Pourriez-vous prolonger le passage ci-dessous sur les contrats de travail dans l'industrie du jeu vidéo en rédigeant la suite à partir de sa dernière phrase ?
======== PASSAGE FOURNI ========
Ce choix de la stabilité des effectifs traduit la volonté de ne pas perdre les talents tant convoités à l'étranger. Il s'agit là d' une contrepartie offerte aux salaires, généralement moins élevés en France , hormis pour les développeurs, compte tenu de la pénurie. À titre d'exemple, un animateur débutant se verra proposer 125 000 dollars annuels aux États-Unis, contre 60 000 euros en Grande-Bretagne et seulement 43 000 euros en France (ramenés récemment en moyenne à 30 000 euros en raison des difficultés économiques de nombreux studios). Même si nombre d'interlocuteurs ont indiqué au groupe de travail que, à l'instar des artistes, les professionnels du jeu vidéo étaient habituellement moins intéressés par la rémunération que par la qualité du projet proposé, les garanties salariales offertes par les contrats à durée indéterminée pallient les moindres rémunérations hexagonales.

Si ce régime semble satisfaisant pour le « noyau dur » des équipes qui demeure dans la société entre chaque projet, celui du contrat à durée déterminée se plie mal aux contraintes de la production de jeux vidéo , où la date de fin de projet est rarement connue précisément. Ce constat s'applique également au système de l'alternance, en raison de l'existence de phases de production longues et intensives qui empêchent tout retour ponctuel en formation.

De fait, il arrive que des studios contournent la loi dans des conditions peu protectrices des salariés en ayant recours abusivement à des « consultants extérieurs » sous-traitants mais requalifiables en salariés ou encore en créant des filiales « audiovisuelles » recourant au régime des intermittents alors même que l'activité a souvent peu à voir avec la création audiovisuelle.

Afin de remédier à cette situation, l'ensemble des directeurs de studios rencontrés ont fait part de la nécessité de créer des contrats de travail plus souples pour leur industrie , sur le modèle des contrats de chantier du secteur du bâtiment et des travaux publics.
======== DONNÉES FOURNIES ========
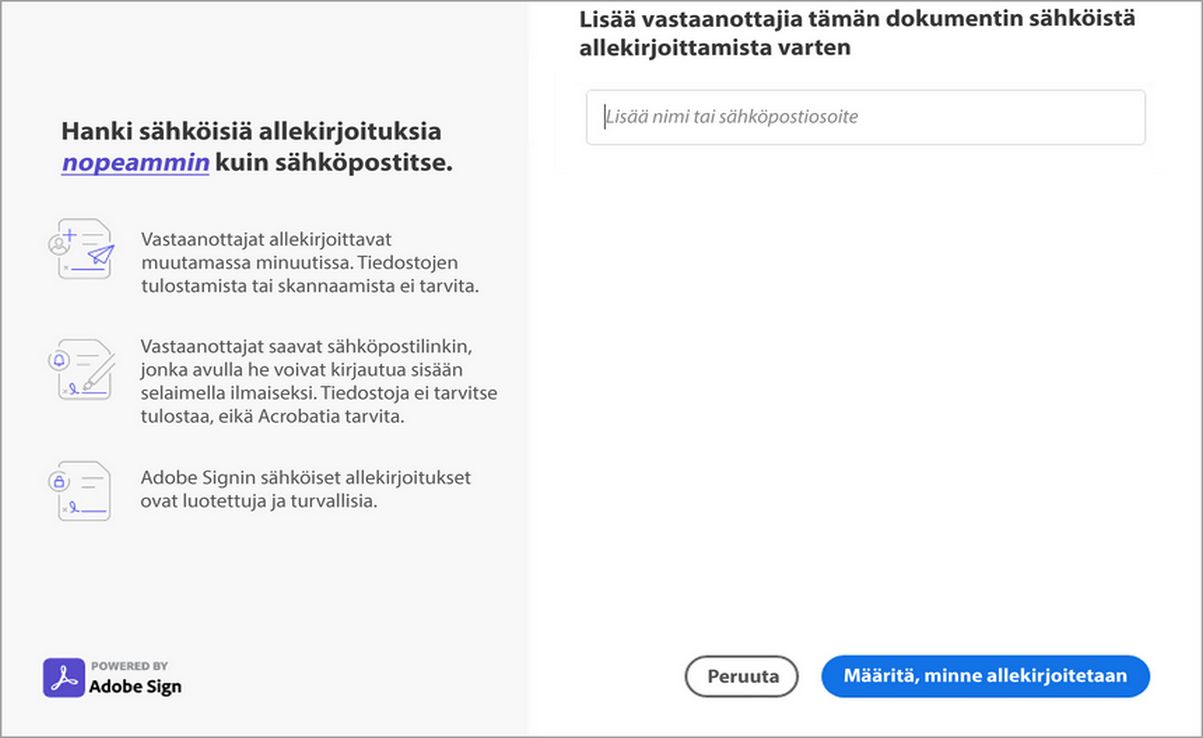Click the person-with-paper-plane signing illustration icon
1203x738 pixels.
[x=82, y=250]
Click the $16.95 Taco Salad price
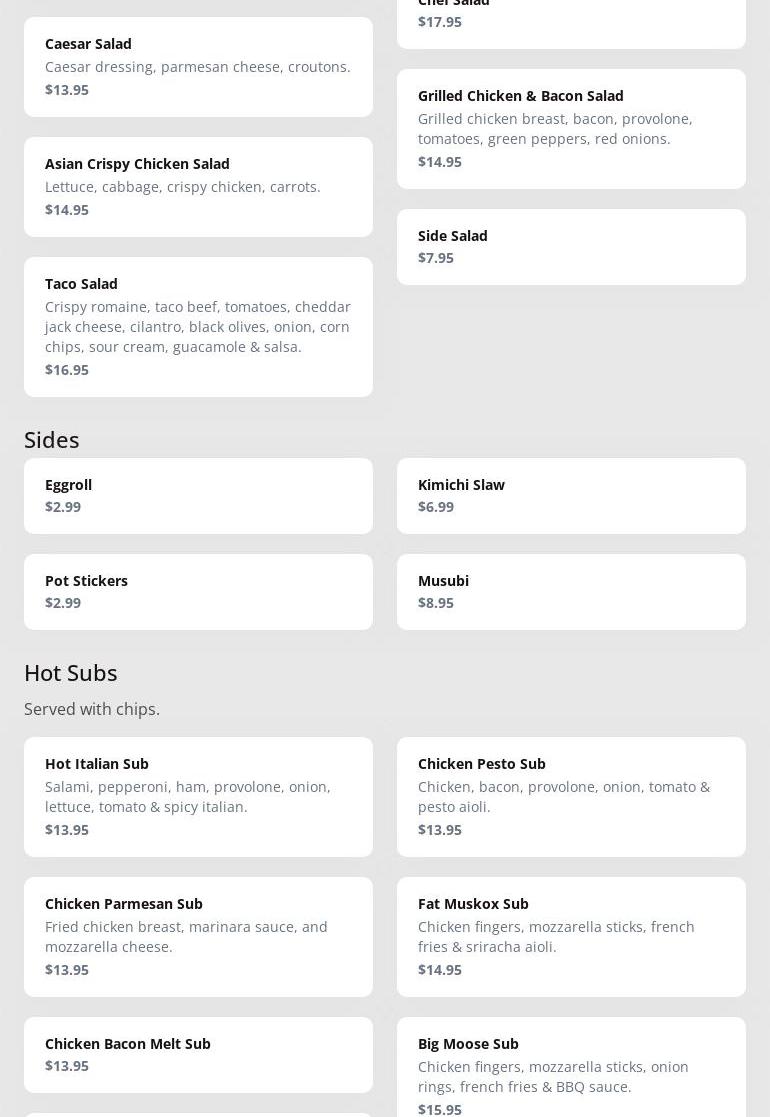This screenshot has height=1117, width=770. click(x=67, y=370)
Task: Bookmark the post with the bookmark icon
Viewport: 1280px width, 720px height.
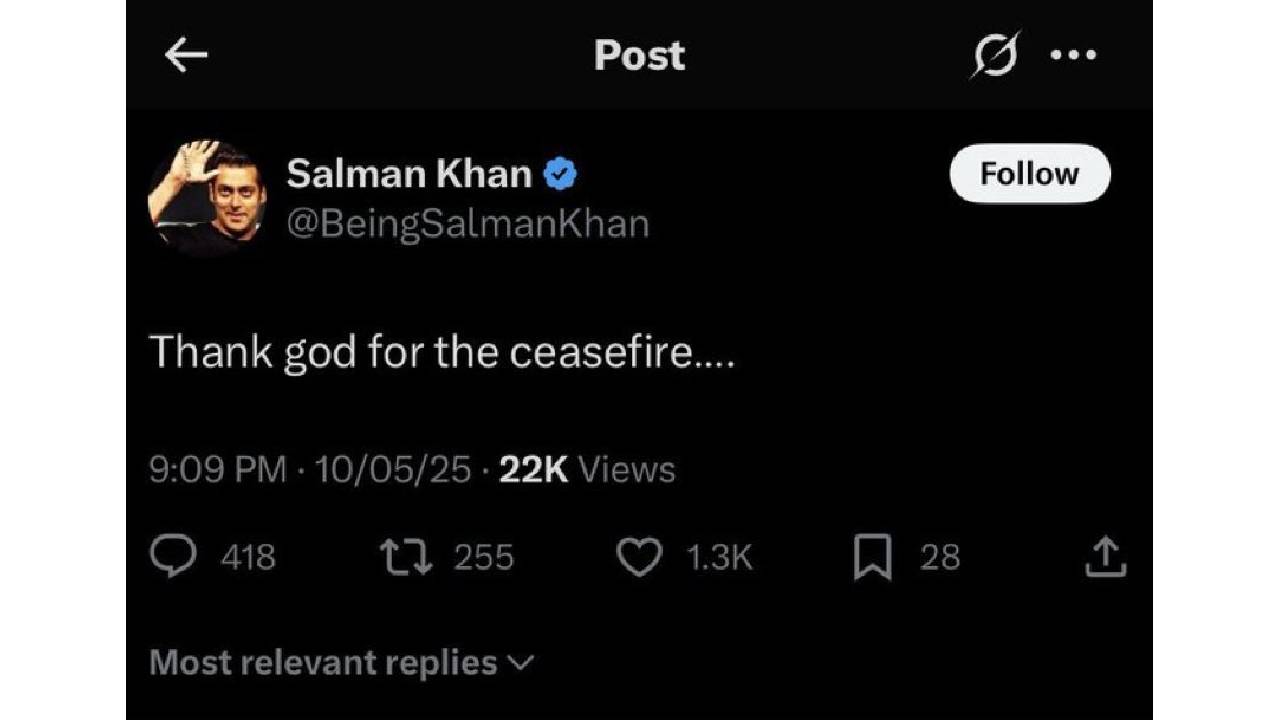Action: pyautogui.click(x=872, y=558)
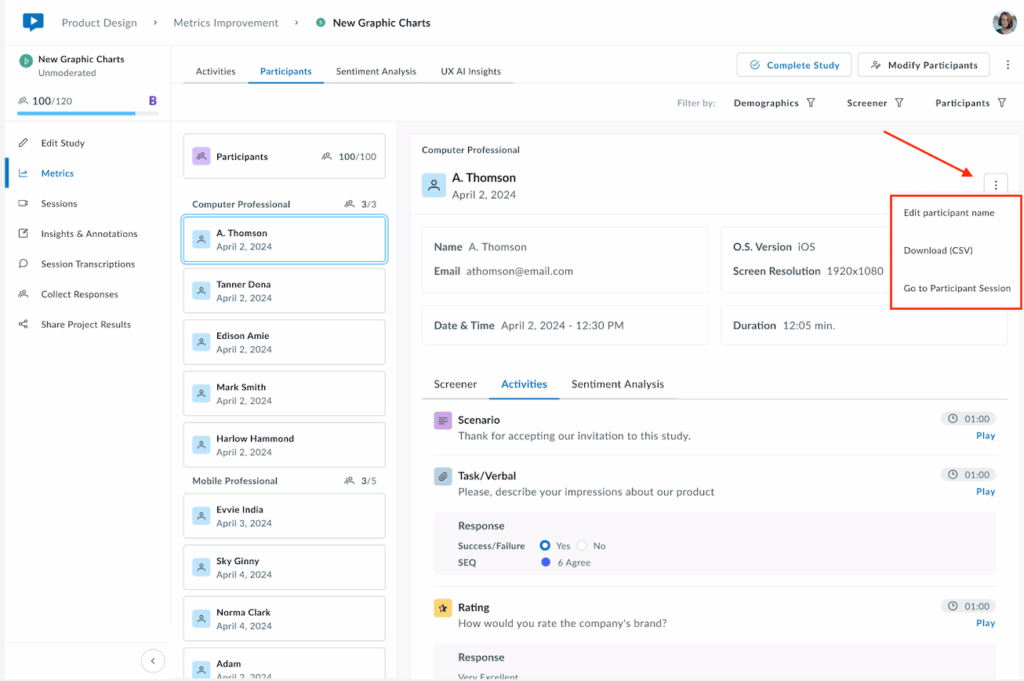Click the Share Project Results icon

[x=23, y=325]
========
**RÉSULTAT DE L'EXERCICE:**
Le débat sur l'adéquation du droit du travail français aux contraintes spécifiques de la production de jeux vidéo est ancien . Dès 2003, il a fait l'objet de la cinquième proposition du rapport de Fabrice Fries « Propositions pour développer l'industrie du jeu vidéo en France » à l'attention de M. Francis Mer, alors ministre de l'économie, des finances et de l'industrie. L'auteur décrit ainsi la situation : « Le métier de création des jeux vidéo, centré sur des projets, est fait de pics et de creux très marqués. Le contrat à durée indéterminée est pourtant la norme pour les salariés des studios français, ce qui peut constituer un frein à l'embauche. De fait, en bonne part en raison d'une souplesse plus grande de la réglementation du travail, les effectifs des studios en Grande-Bretagne sont près de quatre fois supérieurs à ceux des studios français » .

À l'époque, il est envisagé d'adapter le droit du travail, en permettant au secteur du jeu vidéo de recourir à des contrats de projet : « Le jeu vidéo semble un terreau idéal pour une application éventuelle des contrats de projet, ces contrats d'une durée minimale de trois ans s'interrompant à l'achèvement d'un projet précis : population cible très qualifiée et limitée en nombre, secteur jeune donc propice aux expérimentations, impact de la mesure garanti en termes d'emplois. »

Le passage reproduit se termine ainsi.